Bacterial, fungal, and parasitic infections are less common.
Autoimmune Encephalitis:
Associated with immune-mediated processes.
Examples include anti-NMDA receptor encephalitis.
Pathophysiology:
Infection or autoimmune response leads to brain inflammation, neuronal damage, cerebral edema, and in severe cases, increased intracranial pressure.
Clinical Features:
Fever, headache, altered mental status (ranging from mild confusion to coma).
Seizures, focal neurological deficits, movement disorders.
Symptoms of meningitis (neck stiffness, photophobia) may also be present.
Diagnosis:
Lumbar puncture and CSF analysis: Elevated white cells, elevated protein, normal to low glucose.
PCR of CSF for viral pathogens.
EEG, MRI or CT scan to assess brain inflammation and exclude other causes.
Autoimmune encephalitis requires specific antibody testing.
Management:
Antiviral therapy (e.g., acyclovir for suspected HSV encephalitis) should be initiated promptly, often before the diagnosis is confirmed.
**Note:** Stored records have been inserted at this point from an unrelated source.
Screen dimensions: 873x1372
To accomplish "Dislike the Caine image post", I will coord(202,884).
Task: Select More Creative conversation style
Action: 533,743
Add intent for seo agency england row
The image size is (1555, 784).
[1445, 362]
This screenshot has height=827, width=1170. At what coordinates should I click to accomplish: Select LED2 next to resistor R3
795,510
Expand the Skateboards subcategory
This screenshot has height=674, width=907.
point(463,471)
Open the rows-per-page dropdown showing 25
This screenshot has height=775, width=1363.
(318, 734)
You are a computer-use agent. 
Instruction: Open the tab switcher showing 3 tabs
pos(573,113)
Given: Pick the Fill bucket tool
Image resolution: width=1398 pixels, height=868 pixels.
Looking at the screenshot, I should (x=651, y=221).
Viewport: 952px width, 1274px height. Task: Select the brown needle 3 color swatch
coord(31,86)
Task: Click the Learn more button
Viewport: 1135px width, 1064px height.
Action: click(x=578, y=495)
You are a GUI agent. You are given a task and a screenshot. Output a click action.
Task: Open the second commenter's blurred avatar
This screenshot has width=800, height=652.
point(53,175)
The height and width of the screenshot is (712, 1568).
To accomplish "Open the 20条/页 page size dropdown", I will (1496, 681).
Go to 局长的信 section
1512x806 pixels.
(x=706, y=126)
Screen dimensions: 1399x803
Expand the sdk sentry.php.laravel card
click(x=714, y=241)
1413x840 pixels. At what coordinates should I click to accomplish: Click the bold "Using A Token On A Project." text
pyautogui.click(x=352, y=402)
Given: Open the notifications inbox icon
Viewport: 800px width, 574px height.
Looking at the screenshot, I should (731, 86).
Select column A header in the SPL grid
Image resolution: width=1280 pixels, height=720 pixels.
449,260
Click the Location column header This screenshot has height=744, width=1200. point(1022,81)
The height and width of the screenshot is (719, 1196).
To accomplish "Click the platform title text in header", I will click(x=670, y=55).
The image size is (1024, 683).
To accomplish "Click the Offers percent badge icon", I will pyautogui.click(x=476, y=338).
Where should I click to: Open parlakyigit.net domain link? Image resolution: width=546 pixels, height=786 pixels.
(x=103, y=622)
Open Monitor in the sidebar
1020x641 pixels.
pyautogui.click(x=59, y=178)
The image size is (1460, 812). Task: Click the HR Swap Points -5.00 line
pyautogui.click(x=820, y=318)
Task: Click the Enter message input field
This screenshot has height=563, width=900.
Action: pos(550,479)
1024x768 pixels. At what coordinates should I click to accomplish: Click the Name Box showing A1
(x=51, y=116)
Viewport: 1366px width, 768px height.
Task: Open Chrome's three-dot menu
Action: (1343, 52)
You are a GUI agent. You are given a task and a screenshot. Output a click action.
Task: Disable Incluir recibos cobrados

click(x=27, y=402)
Supportive care: Management of seizures, intracranial pressure, hydration, and nutritional support.
Immunosuppressive therapy for autoimmune encephalitis.
Rehabilitation services for residual neurological deficits.
Prognosis:
Highly variable, depending on the etiology and promptness of treatment.
HSV encephalitis can be fatal if untreated, but treatment significantly reduces mortality and morbidity.